O Pentágono revelou, esta segunda-feira, que a Rússia ainda não tomou uma decisão final sobre invasão da Ucrânia.  No entanto, tendo em conta as manobras militares junto da fronteira ucraniana e no Mar Negro, nos últimos dias, uma intervenção das forças "num prazo muito curto" continua a ser "totalmente possível", acrescentou o porta-voz do Departamento de Defesa norte-americano, John Kirby. 

Ned Price, porta-voz do Departamento de Estado dos Estados Unidos da América (EUA), confirmou aos jornalistas essa a "nítida possibilidade, talvez mais real que nunca, de que a Rússia possa decidir prosseguir com a ação militar", que "pode começar a qualquer momento". 

No entanto, acrescenta que Washington está "a trabalhar ativamente para tentar chegar a uma solução diplomática".

Devido ao reforço militar russo junto da Ucrânia, a embaixada dos EUA vai deslocar-se temporariamente de Kiev para Lviv, ao contrário de todas as embaixadas dos Estados pertencentes à União Europeia, que, de acordo com o embaixador da UE no país, irão permanecer na capital.

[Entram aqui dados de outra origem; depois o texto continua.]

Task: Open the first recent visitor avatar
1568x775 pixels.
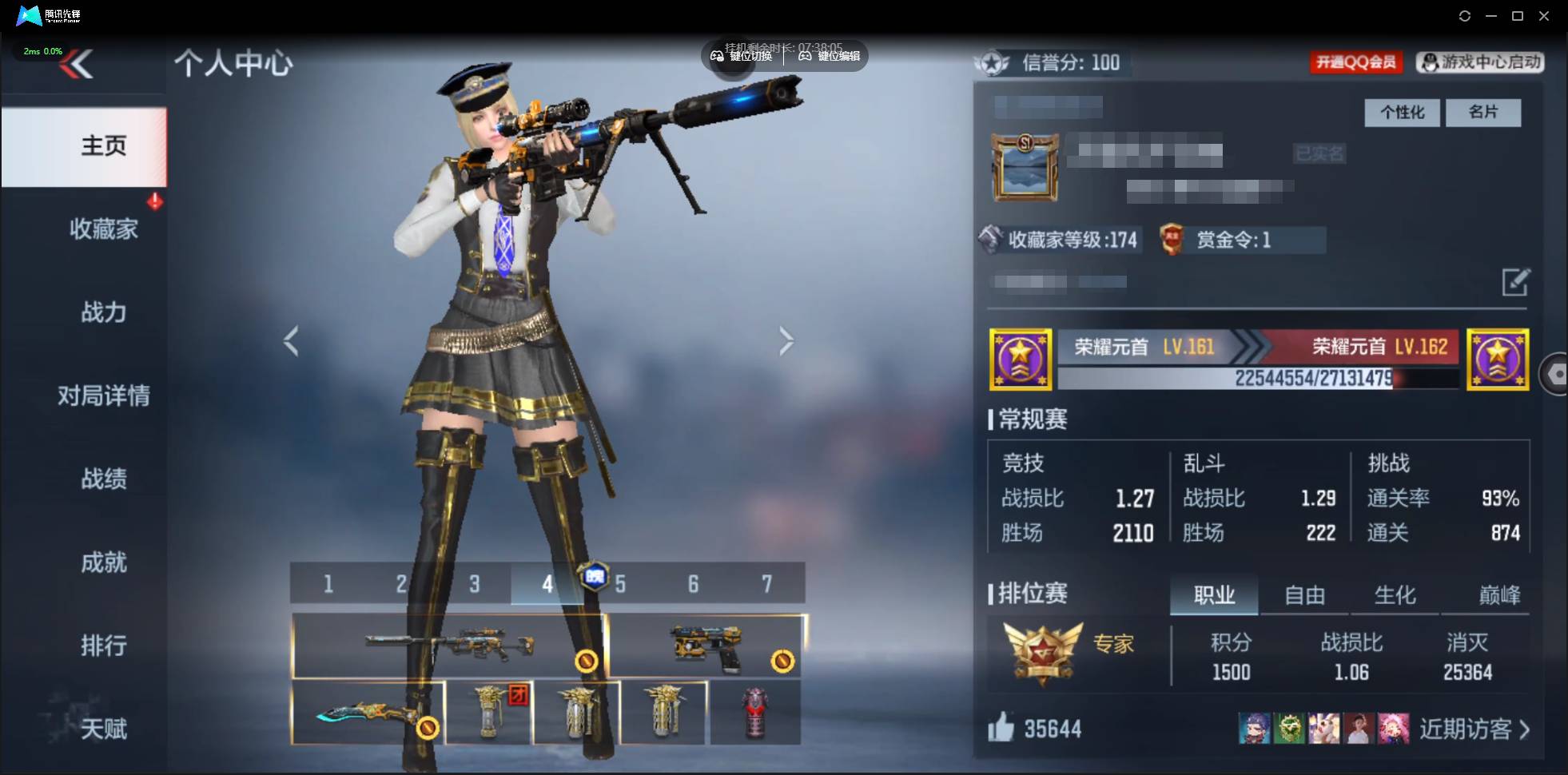Action: click(x=1253, y=728)
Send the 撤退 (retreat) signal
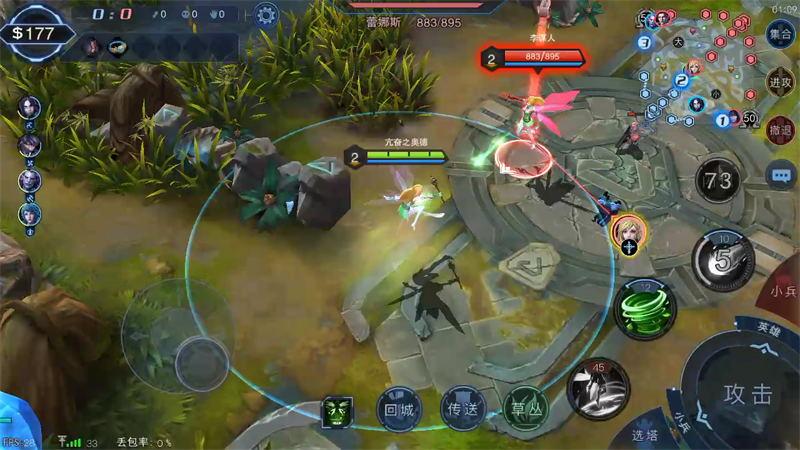 (780, 129)
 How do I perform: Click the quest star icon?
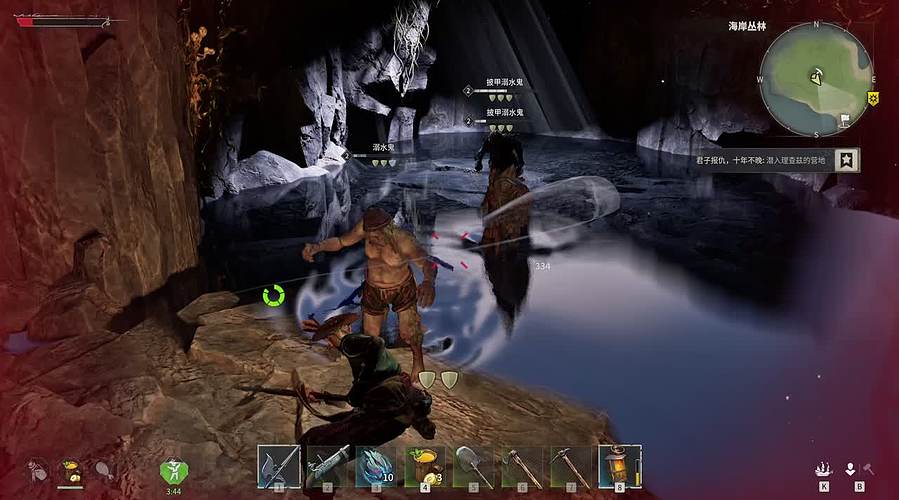pos(847,159)
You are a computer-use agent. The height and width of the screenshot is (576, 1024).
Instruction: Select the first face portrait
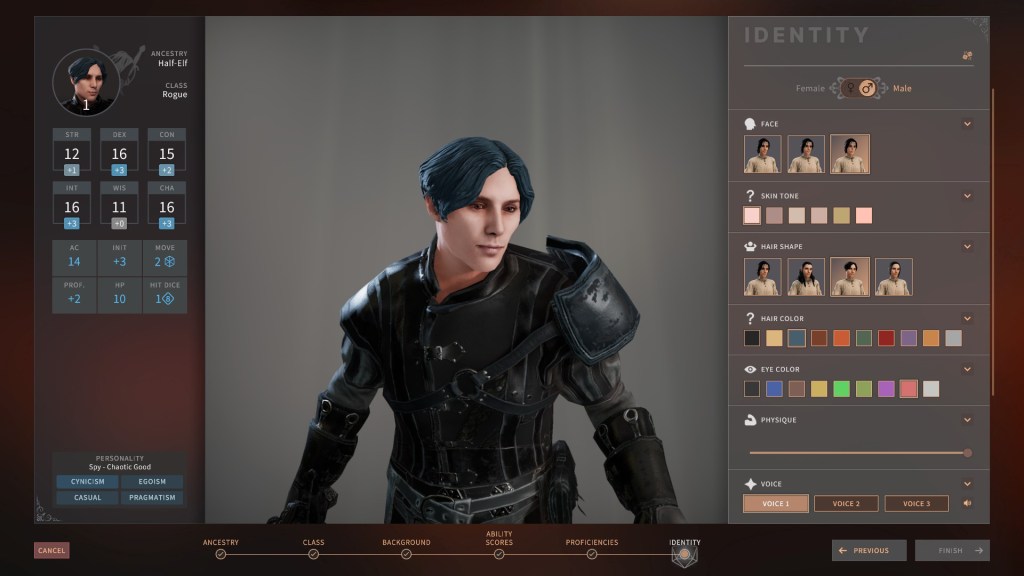pyautogui.click(x=763, y=154)
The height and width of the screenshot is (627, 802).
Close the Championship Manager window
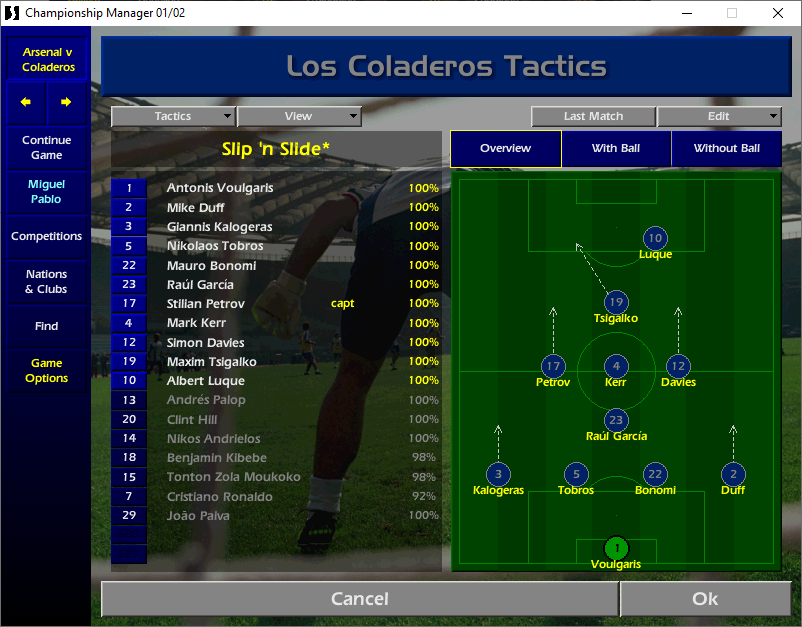778,13
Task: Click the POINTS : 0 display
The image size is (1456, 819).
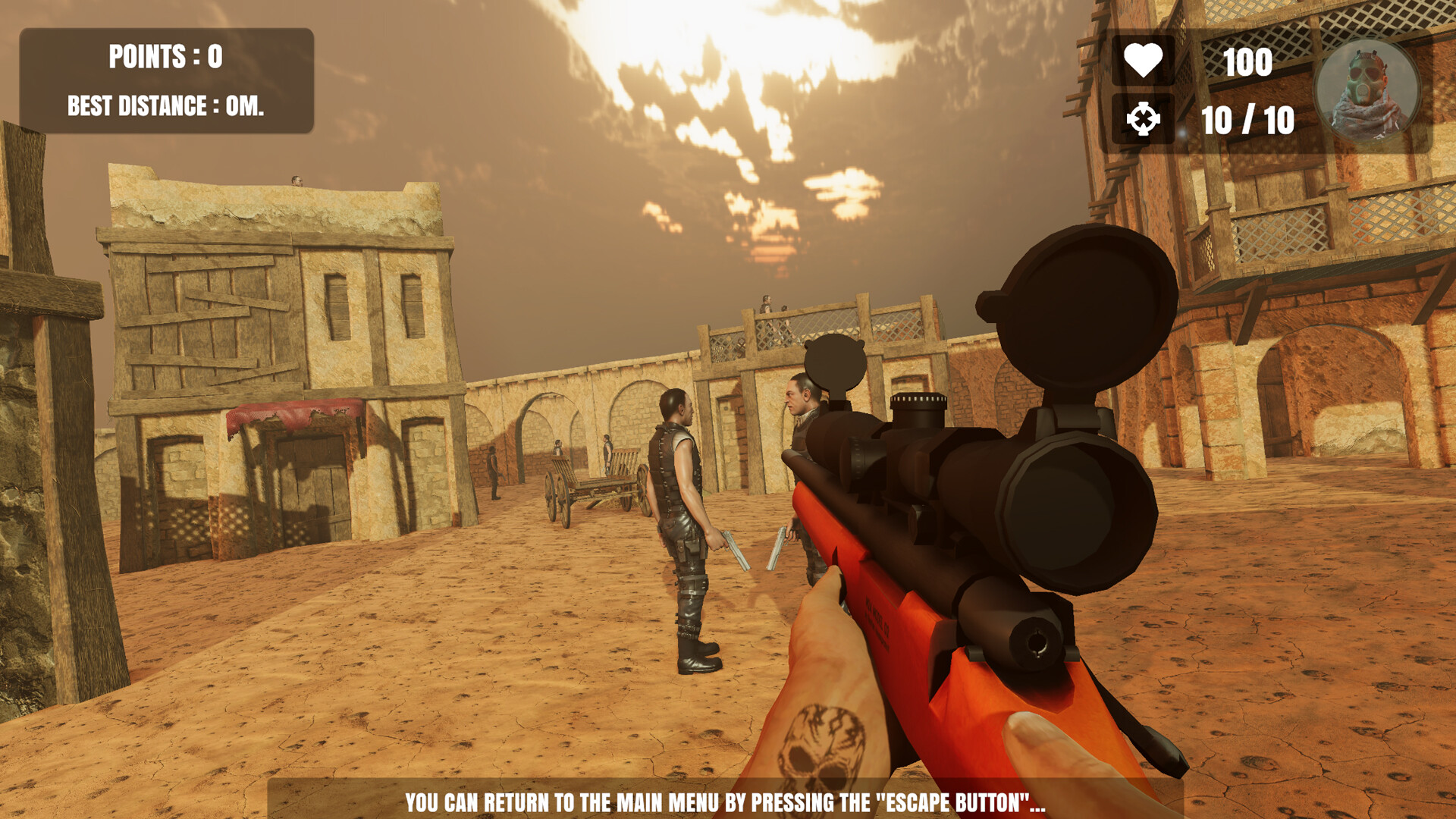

Chanceler alemão encontra-se com Putin

O chanceler alemão, Olaf Scholz, é esperado, esta terça-feira, em Moscovo, para uma conversa com o presidente russo, onde vai procurar dissuadir Vladimir Putin de uma intervenção militar.

Antes da passagem por Moscovo, Scholz tinha já endurecido o tom contra a Rússia, ameaçando com sanções. Esta segunda-feira, esteve em Kiev, onde, ao lado do presidente da Ucrânia, Volodymyr Zelenskyy, prometeu um "diálogo sério" com o Kremlin.

"Estamos preparados para ter um diálogo sério com a Rússia sobre questões de segurança europeia. A NATO e os EUA fizeram propostas à Rússia que apoiamos. Esperamos agora uma reação e uma resposta da Rússia", afirmou o chanceler alemão.

Zelenskyy decreta "Dia da Unidade Nacional"

Após a reunião com o chanceler da Alemanha, o presidente ucraniano.dirigiu-se à nação para apelar à unidade nacional, tendo em vista um ataque da Rússia já esta quarta-feira.

"Dizem-nos que 16 de fevereiro será o dia da invasão. Faremos dele um dia de unidade nacional. O decreto foi assinado. Vamos mostrar bandeiras nacionais, colocar fitas amarelas e azuis e mostrar a nossa unidade a todo o mundo", afirmou Volodymyr Zelenskyy.

Mas de Moscovo ainda vêm sinais de esperança na diplomacia. O ministro russo dos Negócios Estrangeiros, Sergey Lavrov, aconselhou Putin a prosseguir as conversações com o Ocidente. Numa conversa filmada, Lavrov disse ainda que há sempre "a possibilidade de acordo" com a NATO.